▶ _What you will do_
A) List the questions that the article on layer-wise analysis of Transformers says it will address by its end.
B) Reproduce the article on layer-wise analysis of Transformers word for word, from "Github code: https://github.com/bvanaken/explain-BERT-QA" up to and including "manner to humans?".

▶ _Passage_
— Begin —

Layer-wise analysis of Transformer Representations

Layer-wise analysis of Transformers with QnA downstream task as example.

Posted by : Phaneendra Kumar at Jun 4, 2020

Github code: https://github.com/bvanaken/explain-BERT-QA

Demo : https://visbert.demo.datexis.com/

BERT reach SOTA results in a variety of Natural Language Processing tasks. In order to better understand BERT and other Transformer-based models, we will go through a layer-wise analysis of BERT’s hidden states. we examines the hidden states between encoder layers directly. Our aim is to understand how BERT works on complex downstream tasks. Question Answering (QA) is one of such tasks that require a combination of multiple simpler tasks such as Coreference Resolution and Relation Modeling to arrive at the correct answer.

There are following questions will be addressed by end of this article,

Do Transformers answer questions decompositionally, in a similar manner to humans?
Do specific layers in a multi-layer Transformer network solve different tasks?
How does fine-tuning influence the network’s inner state?
Can an evaluation of network layers help determine why and how a network failed to predict a correct answer?

— End —

▶ _Records shown_
— Begin —

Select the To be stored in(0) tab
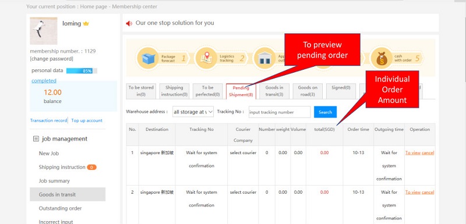This screenshot has height=224, width=466. click(x=141, y=91)
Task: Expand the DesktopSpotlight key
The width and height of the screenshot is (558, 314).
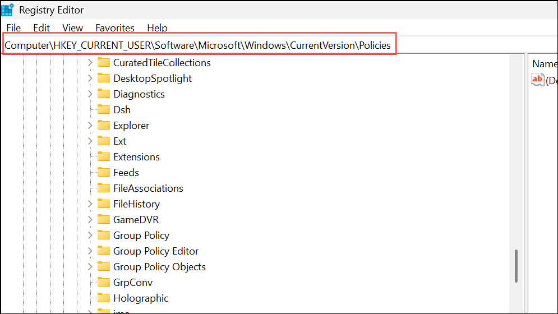Action: click(x=90, y=79)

— End —

▶ _Worked answers_
A)
1. Do Transformers answer questions decompositionally, in a similar manner to humans?
2. Do specific layers in a multi-layer Transformer network solve different tasks?
3. How does fine-tuning influence the network’s inner state?
4. Can an evaluation of network layers help determine why and how a network failed to predict a correct answer?

B)
Github code: https://github.com/bvanaken/explain-BERT-QA

Demo : https://visbert.demo.datexis.com/

BERT reach SOTA results in a variety of Natural Language Processing tasks. In order to better understand BERT and other Transformer-based models, we will go through a layer-wise analysis of BERT’s hidden states. we examines the hidden states between encoder layers directly. Our aim is to understand how BERT works on complex downstream tasks. Question Answering (QA) is one of such tasks that require a combination of multiple simpler tasks such as Coreference Resolution and Relation Modeling to arrive at the correct answer.

There are following questions will be addressed by end of this article,

Do Transformers answer questions decompositionally, in a similar manner to humans?